Il vino per la cacciagione

La carne di selvaggina è protagonista oggi di quasi tutte le cucine stellate e non, il suo stretto legame con il territorio si esprime attraverso la fantasia degli Chef ma anche e soprattutto delle ricette tradizionali “casalinghe”.

Il vino ha la meravigliosa capacità di esaltare le caratteristiche dei piatti che accompagna, rendendo ancora più piacevole il pasto e la convivialità. Ma come si fa a sapere quale vino abbinare? Ne esistono talmente tante tipologie che spesso tendiamo a scegliere inevitabilmente il vino che siamo soliti bere, indipendentemente da ciò che mangeremo.

In realtà, la scelta del vino giusto è molto più semplice di quanto si possa pensare. Concentrandoci sulla cacciagione, la struttura è senza dubbio la componente fondamentale e per semplificare al massimo la scelta, va comunque sempre bene prediligere vini tipici locali, che ben si sposano con le ricette e i sapori della tradizione.

Alcune indicazioni generali sugli abbinamenti possono essere date partendo dalla tipologia di selvaggina e dalla modalità di cottura. Si prediligono vini rossi di media o grande struttura, con buon tannino e acidità soprattutto in caso di carni arrosto o particolarmente grasse. Per gli amanti dei vini bianchi, lo Chardonnay o il Trebbiano d’Abruzzo con qualche anno sulle spalle sono perfetti per la piccola selvaggina da penna come Allodola, Quaglia, Cesena, Beccaccino, e Tordo. Oltre a quella di valle, ad esclusione però delle anatre tuffatrici dato il particolare sapore delle carni di Moriglione e Moretta.

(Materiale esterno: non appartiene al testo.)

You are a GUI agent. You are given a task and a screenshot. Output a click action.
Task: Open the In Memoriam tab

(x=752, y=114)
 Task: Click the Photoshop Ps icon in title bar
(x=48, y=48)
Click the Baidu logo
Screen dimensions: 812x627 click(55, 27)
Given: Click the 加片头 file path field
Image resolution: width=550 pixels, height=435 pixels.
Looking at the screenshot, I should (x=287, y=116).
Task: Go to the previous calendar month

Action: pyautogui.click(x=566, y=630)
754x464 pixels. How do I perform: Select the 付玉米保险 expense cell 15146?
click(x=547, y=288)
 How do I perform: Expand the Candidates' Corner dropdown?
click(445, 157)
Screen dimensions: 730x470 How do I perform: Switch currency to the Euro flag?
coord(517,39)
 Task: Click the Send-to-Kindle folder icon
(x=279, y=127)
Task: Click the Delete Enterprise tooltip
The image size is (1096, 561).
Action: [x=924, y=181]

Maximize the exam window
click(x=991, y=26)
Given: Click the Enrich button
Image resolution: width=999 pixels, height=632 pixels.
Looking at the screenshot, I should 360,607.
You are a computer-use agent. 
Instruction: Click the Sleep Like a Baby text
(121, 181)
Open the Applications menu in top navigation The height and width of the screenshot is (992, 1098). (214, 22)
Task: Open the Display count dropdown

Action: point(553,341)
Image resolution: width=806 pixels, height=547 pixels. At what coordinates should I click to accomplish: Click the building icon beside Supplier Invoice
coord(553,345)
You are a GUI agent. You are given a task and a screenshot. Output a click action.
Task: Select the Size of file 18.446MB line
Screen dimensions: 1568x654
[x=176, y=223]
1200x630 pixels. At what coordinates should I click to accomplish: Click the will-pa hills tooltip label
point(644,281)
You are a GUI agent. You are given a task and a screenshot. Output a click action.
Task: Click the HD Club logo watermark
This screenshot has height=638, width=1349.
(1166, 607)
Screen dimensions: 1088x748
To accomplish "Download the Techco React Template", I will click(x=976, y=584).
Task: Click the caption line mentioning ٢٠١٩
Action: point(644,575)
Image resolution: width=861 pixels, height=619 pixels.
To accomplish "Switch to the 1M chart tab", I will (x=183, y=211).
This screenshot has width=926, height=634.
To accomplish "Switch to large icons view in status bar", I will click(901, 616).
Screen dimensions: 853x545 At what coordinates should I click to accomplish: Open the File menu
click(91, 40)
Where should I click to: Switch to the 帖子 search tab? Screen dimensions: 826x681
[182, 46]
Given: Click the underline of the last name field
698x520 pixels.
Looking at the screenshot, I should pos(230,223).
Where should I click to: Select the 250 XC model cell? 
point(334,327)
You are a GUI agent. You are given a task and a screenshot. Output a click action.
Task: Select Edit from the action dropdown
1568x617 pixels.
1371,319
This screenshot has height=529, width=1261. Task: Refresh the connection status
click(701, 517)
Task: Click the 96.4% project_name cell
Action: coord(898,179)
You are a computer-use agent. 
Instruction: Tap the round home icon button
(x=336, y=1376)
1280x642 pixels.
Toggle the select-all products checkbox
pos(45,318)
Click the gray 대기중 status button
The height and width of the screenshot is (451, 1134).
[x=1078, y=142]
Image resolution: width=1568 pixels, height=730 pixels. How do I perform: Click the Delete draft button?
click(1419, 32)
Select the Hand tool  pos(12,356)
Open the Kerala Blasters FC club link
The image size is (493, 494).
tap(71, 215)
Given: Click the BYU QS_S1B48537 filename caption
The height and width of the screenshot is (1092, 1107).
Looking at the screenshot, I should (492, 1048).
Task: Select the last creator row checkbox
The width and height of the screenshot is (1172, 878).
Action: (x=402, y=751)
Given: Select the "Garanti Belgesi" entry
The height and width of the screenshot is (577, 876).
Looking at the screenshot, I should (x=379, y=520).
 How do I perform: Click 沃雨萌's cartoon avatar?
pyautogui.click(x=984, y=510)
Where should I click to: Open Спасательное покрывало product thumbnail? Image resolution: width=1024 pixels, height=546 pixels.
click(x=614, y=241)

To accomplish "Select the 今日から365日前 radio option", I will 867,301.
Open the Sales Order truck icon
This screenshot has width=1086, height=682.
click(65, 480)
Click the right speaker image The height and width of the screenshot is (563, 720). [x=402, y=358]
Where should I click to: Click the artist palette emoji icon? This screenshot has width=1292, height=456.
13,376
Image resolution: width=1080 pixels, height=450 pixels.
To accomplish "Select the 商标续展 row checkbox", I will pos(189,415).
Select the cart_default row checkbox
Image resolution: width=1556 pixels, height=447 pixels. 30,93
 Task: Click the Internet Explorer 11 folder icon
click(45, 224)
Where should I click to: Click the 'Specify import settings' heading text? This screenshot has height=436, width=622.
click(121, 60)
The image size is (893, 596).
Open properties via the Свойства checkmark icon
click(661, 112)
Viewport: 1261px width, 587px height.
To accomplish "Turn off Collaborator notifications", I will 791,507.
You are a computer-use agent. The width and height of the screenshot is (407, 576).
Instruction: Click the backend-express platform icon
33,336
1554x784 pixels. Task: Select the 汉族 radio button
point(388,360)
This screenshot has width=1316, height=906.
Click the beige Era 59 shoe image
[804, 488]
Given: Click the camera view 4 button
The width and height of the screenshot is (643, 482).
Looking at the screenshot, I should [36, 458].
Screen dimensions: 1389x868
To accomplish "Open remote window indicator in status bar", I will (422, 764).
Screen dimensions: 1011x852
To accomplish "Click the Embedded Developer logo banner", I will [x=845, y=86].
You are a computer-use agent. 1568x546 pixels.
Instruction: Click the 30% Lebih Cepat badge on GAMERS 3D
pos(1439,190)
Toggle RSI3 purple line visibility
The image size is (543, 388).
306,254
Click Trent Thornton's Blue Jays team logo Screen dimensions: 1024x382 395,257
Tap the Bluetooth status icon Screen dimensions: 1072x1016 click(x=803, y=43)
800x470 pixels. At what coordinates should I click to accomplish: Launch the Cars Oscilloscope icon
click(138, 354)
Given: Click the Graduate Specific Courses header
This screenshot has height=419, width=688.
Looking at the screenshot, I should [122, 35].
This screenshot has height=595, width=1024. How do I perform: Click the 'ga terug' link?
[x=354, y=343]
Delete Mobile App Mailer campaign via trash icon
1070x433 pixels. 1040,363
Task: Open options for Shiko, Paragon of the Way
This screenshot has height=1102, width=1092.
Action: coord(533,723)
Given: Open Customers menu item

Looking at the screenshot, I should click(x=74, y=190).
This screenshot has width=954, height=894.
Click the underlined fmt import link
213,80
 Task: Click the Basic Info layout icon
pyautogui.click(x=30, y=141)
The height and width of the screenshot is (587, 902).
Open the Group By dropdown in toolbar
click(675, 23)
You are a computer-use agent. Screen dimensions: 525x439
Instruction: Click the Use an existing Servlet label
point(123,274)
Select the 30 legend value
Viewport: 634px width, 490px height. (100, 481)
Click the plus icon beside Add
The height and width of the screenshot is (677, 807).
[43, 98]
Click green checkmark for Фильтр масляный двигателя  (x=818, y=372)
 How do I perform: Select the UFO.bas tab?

La grande selvaggina da pelo come Cervo, Cinghiale, Camoscio e Capriolo si sposa bene con i grandi rossi strutturati come Barolo, Brunello, Ripasso, Taurasi o Primitivo. La piccola selvaggina da pelo, come Lepre o Coniglio selvatico, si abbina invece molto bene a varietà come Nerello Mascalese, Pinot nero e Nebbiolo.

Se invece parliamo di media o grande selvaggina da penna, con in testa Fagiano, Germano reale, Starna, Beccaccia e Pernice rossa prediligeremo rossi più morbidi e fruttati a base di Merlot, Cannonau e Cabernet Sauvignon oppure anche speziati come Syrah, Sangiovese, Lagrein e Chiavennasca se la ricetta prevede ingredienti decisi come ad esempio il tartufo.